We talked a little about indirect comparisons when we considered subgroup analysis in the module on heterogeneity. We frequently wish to compare interventions across studies. Here are two examples.

• In Module 13 we thought about a collection of trials comparing training of systematic reviewers with no training of systematic reviewers. Some trials used self-directed learning and others used face-to-face training. None compared the two types of training, although we really want to know which one works best.
• A Cochrane review of pharmacological interventions for dyspepsia included many comparisons between different drugs and between drugs and placebo. Among them were comparisons of histamine H2 antagonists (H2RAs) versus placebo, comparisons of prokinetics versus placebo and comparisons of H2RAs versus prokinetics. There were substantially more placebo-controlled comparisons, yet an important clinical question is whether H2RAs are more effective than prokinetics. Could the placebo-controlled studies reliably tell the reviewers more about this comparison?

It is clear that the best way to compare treatments is to seek direct comparisons in randomized trials. Sometimes there aren't enough of these studies to draw reliable conclusions, and sometimes there aren't any such studies at all. Here we address some of the issues involved in making indirect comparisons across different studies.

The first question is whether we should compare the treatment arms in the different studies, or compare the treatment effect estimates from the different studies.

Suppose we had a single trial of an H2RA versus placebo and a single trial of a prokinetic versus placebo. Can we reliably compare the patients given the H2RA in one trial with the patients given the prokinetic in the other trial? The answer is clearly no. These groups are unlikely to be comparable, because there are likely to be differences in the case-mix, outcome assessments and other aspects of trial design between the trials. Although the groups have been generated by randomisation, the randomisation acted within each trial (H2RA versus placebo, prokinetics versus placebo).
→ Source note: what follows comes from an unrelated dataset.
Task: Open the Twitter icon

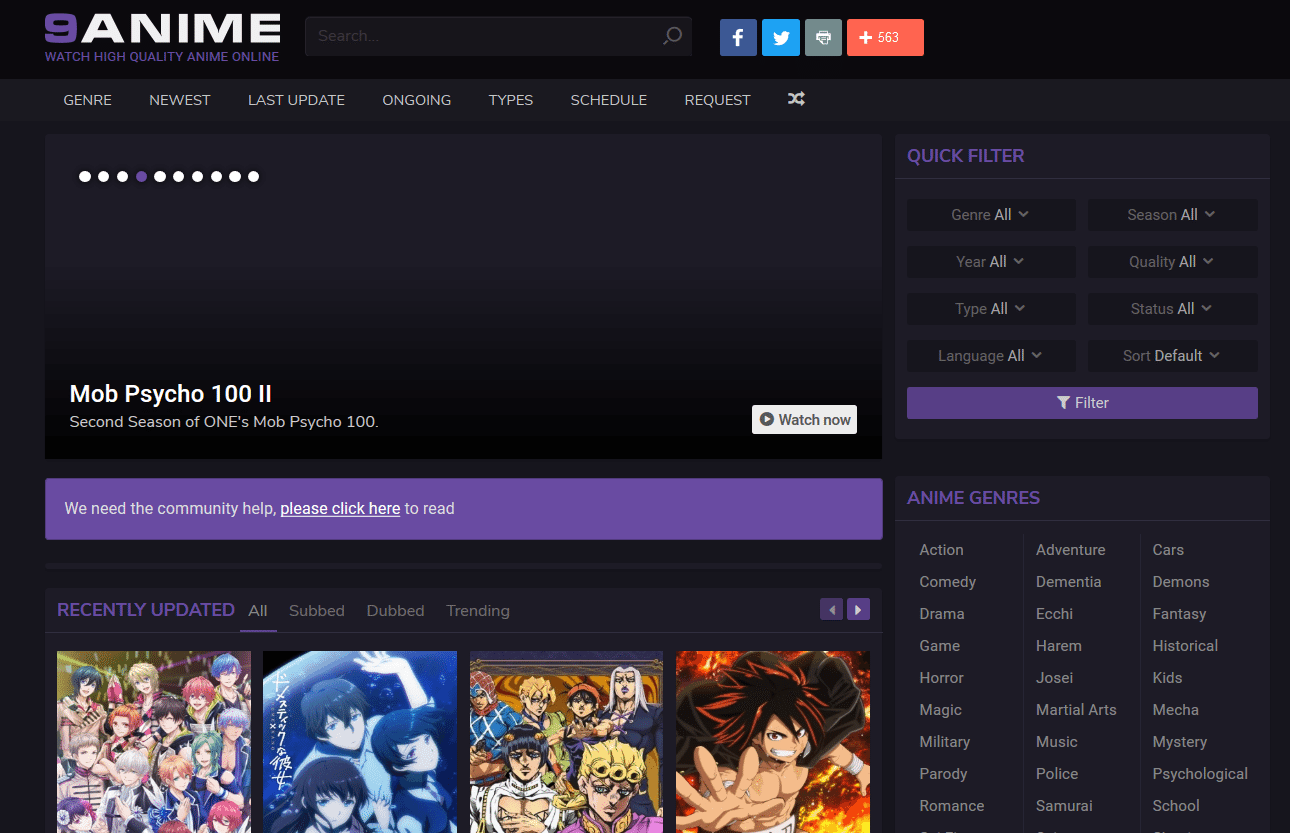Action: (780, 37)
Participants were not randomized to be in one trial or the other, i.e. there was no randomisation to prokinetics versus H2RA.

A more reasonable approach is to exploit the randomization within each study, and compare treatment effect estimates. This does not make the comparison randomized, but makes it considerably more reliable since we now relate the effects of the two active drugs to a common reference. For example, if we have one trial comparing Drug A to placebo, and one comparing Drug B to placebo, we could compare the treatment effects measured in the two studies as an indirect way of comparing Drug A to Drug B.
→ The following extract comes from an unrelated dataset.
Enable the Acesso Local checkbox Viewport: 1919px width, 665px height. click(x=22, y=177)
We have determined that indirect comparisons should exploit the comparisons within randomized trials. But when is it reasonable to make indirect comparisons like that suggested above? We need to ask ourselves, 'are the studies sufficiently similar to provide a meaningful result?'.

Remember, this comparison between the results of two studies is still a non-randomized comparison. The problem with making indirect comparisons is that there are often systematic differences between the types of trials addressing one intervention and the types of trials addressing the other. For example, trials of self-directed learning for systematic reviewers may be undertaken in resource-limited countries, and trials of face-to-face training in resource-rich countries. There may be reasons, other than the approach to learning, for differences in the effectiveness of training in these two situations.

Methods are available for undertaking indirect comparisons if it is reasonable to do so. Meta-regression is one approach. Another approach is to formally compare the estimates and confidence intervals for the direct comparisons. Neither of these methods is available in RevMan.

If we are going to use indirect comparisons, we need to be very cautious about their interpretation.

Summary

We have covered several issues in this module.

Sensitivity analyses are a way of investigating the importance of some of the assumptions and decisions we make during a systematic review.

We have briefly covered some types of data encountered during reviews, and looked at the difficult issue of the value of indirect comparisons.

In the next modules, we start to look at some important issues in the interpretation of the data we have collected.